A quick summary: I married a man who knew I identified as polyamorous and a BDSM submissive. He agreed to live with an open marriage that allowed me to meet my needs or for him to meet his needs in ways that worked for the both of us. So by fact of my reputation, I never had to have a "I want you to spank me" conversation with ex.
Interestingly the conversations we did have were about what needs we had that we could meet for each other. He didn't have a specific fetish identity although he found it interesting to see me engage in my interests. We also enjoyed a variety of each others' kinks- for instance, he would enjoy my exhibitionism while I'd enjoy him being the voyeur while I enjoyed sex with other women.
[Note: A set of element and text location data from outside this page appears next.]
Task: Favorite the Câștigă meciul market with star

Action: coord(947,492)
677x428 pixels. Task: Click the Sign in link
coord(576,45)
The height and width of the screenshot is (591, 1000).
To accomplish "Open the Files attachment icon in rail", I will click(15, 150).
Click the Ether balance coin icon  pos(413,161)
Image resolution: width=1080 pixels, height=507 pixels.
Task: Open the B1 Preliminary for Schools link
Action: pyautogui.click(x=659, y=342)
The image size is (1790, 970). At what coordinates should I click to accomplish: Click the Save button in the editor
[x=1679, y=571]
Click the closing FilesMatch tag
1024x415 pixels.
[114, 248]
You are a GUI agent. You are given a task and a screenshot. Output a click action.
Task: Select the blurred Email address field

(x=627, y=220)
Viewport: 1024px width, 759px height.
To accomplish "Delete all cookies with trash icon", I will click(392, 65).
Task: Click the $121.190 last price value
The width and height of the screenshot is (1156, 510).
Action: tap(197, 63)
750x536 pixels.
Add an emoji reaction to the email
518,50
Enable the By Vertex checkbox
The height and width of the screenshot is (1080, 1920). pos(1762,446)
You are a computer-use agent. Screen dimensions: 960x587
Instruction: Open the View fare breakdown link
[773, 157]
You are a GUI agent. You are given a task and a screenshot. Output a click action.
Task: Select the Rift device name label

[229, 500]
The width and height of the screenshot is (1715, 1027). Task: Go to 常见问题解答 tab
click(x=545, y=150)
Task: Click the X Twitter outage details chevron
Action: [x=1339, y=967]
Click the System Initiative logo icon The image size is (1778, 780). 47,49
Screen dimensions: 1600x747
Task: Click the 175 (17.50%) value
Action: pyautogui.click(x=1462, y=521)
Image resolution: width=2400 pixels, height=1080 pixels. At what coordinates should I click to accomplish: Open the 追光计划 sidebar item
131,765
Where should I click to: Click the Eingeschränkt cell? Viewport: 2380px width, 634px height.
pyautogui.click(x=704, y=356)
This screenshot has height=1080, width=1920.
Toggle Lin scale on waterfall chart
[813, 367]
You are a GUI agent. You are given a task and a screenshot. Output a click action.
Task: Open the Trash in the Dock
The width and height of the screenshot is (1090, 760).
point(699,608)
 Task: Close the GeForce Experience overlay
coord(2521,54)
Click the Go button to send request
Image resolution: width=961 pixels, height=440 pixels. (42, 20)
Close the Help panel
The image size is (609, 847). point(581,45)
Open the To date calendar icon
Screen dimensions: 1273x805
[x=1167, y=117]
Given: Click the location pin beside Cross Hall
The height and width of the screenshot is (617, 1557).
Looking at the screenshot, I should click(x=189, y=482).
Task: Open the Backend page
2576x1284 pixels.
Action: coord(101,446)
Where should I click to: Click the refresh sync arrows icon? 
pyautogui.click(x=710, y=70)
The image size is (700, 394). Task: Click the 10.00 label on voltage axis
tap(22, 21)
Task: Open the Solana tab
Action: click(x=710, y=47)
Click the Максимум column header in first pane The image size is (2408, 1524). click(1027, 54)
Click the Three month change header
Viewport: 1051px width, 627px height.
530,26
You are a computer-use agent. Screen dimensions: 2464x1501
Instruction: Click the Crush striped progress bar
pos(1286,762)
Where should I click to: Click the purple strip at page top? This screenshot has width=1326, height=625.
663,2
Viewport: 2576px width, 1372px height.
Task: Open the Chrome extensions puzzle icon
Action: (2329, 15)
Early in the relationship with my ex, he had to walk me through the emotional issues of Tom (the dominant who was the first inspiration for The Queen in Vala's Story) deserting me; that isn't a story I want to tell here. Thankfully we met my Master at a goth club, although I already knew of Him by reputation. He gave me a few months of time to stop waiting for Tom to change his mind, but eventually His message of "shit or get off the pot" reached through my growing desperation around "Tom doesn't want me." It started off as vanilla sex. Then the day happened that I was riding Shaman, ex in the room watching, and in the middle of orgasm, I murmured, "Master." We were on our way to the collaring at that point.
Now I need to step back just a moment into those months. Part of my depression was the lack of my BDSM fetish needs not being met. Ex and I tried. We tried me acting as the Top and as the bottom to ex, not at the same time of course. Neither worked. I couldn't respect him as a dominant and I didn't gain anything more than a crass amusement as dominating him- so yes, for those who wonder, I'm not a switch, even if I can write them :D.
So to answer 2 of Katherine's questions, I understand what monogamy should be (happy, healthy, fidelous coupling), but I would never choose it for myself. It has never been at all a positive experience the few times I've tried it. However, if someone is monogamous or if they decide to break the agreed upon boundaries for their polyamory (that failure to keep poly-agreements is part of why ex is an ex), I feel that is cheating. Considering my strong feelings about what cheating is and against the act itself, I wouldn't get involved with someone who is not open to my kinks from the very beginning if monogamy was expected. At the price of losing my virginity to rape at 13, I figured out quickly what I actually wanted, both sexually and in life in general. And while it has made me a "sexual outlaw"- to borrow Pat Califia's phrase- I refuse to disavow what I want sexually, even if in the face of current relationship struggles with my Master, He isn't meeting the needs He could meet.